A day after the emergence of an AAP proposal to buy high-end spying equipment worth Rs 3.2 crore, the Delhi government denied on Saturday any plans to acquire surveillance devices for the Anti-Corruption Branch amid continuing protests by the BJP and Congress.
The BJP gathered a 1,000-strong crowd and marched to chief minister Arvind Kejriwal’s house and burnt his effigy, demanding an explanation from the Aam Aadmi Party chief. To stop the protesters, the police resorted to water cannons, allegedly injuring former east Delhi mayor Ram Narain Dubey.
The note – accessed by HT on Friday – said the Kejriwal cabinet was planning to procure the equipment for “research, analysis, surveillance and monitoring purposes” and was approved by the minister in-charge, deputy chief minister Manish Sisodia.
“The BJP will never allow such autocratic moves of Kejriwal’s government to succeed. We demand an independent inquiry into the motives behind this snoopgate decision. We fear some foreign NGO brain might be working behind the initiative,” city BJP chief Satish Upadhyay said.
Other party leaders questioned how a cash-strapped government had managed to allocate Rs 36 crore to the ACB while public safety initiatives such as installation of CCTVs were stalled due to lack of funds.
Read | BJP, Congress harden positions on surveillance issue in Delhi
The Congress too accused the Kejriwal government of staging gimmicks and circulated the 16-page cabinet note, demanding an explanation from the government.
“I want to know from Kejriwal the exact intent of the note for buying high-end snooping equipment, which can be misused by authorities and departments without following proper procedures for snooping on political opponents,” said Delhi Congress president Ajay Maken.
But the AAP continued to deny the existence of any cabinet note and said terms like snooping were “fictitious creations of vested interests” to defame Kejriwal’s pet anti-graft agency. “I don’t even know the meaning of the word snooping.

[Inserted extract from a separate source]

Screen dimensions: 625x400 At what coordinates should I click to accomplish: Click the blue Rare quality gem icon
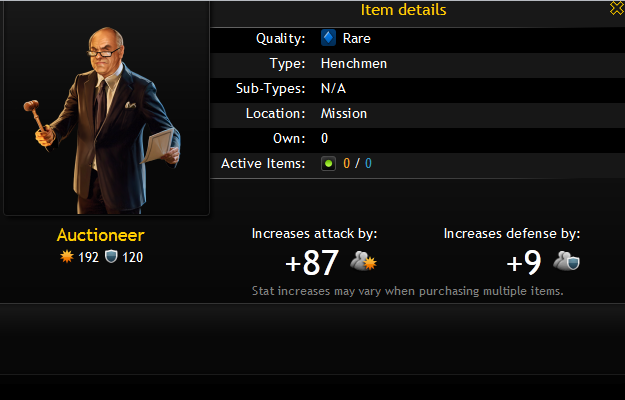(328, 38)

If we have to strengthen the ACB then it will need things like car, computers, stationary and other things,” health minister Satyendra Jain said.

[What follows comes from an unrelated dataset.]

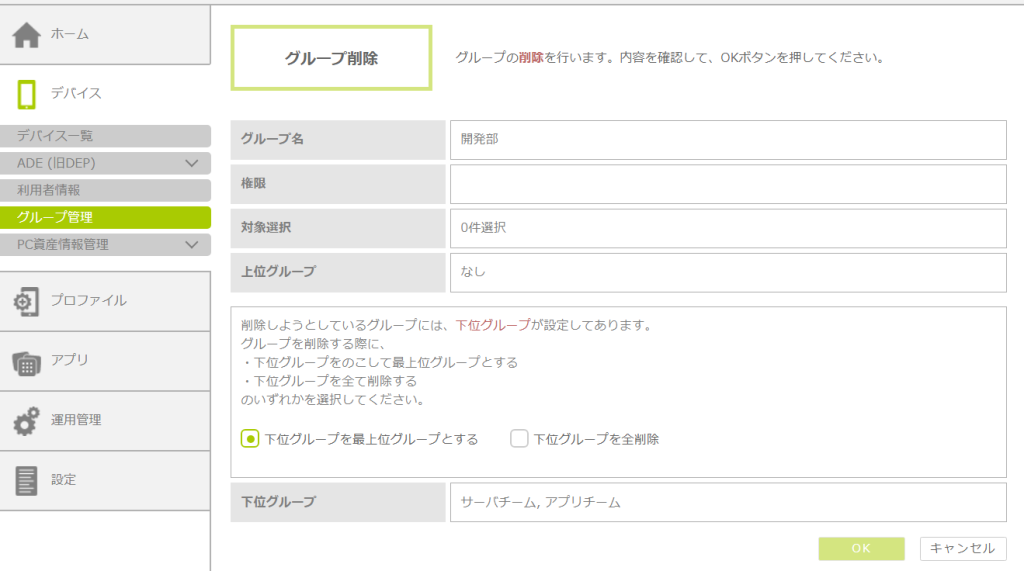This screenshot has height=571, width=1024.
Task: Select グループ管理 in the sidebar
Action: tap(105, 217)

The Centre stayed at an arm’s length from the controversy with minister of state for home Kiren Rijiju refusing to comment on the issue. “If any proposal comes to us, we will deal with it under the prescribed law,” he said.
Read | Anti-graft body says plan to buy only ‘legal’ equipment
The AAP’s claim that no such note existed was also somewhat punctured by ACB officers, who insisted the plan was to buy legal equipment used by other police agencies. “The CDR analysing software will help us trace links of the phone numbers. This is very different from snooping or tapping,” said an ACB official on condition of anonymity.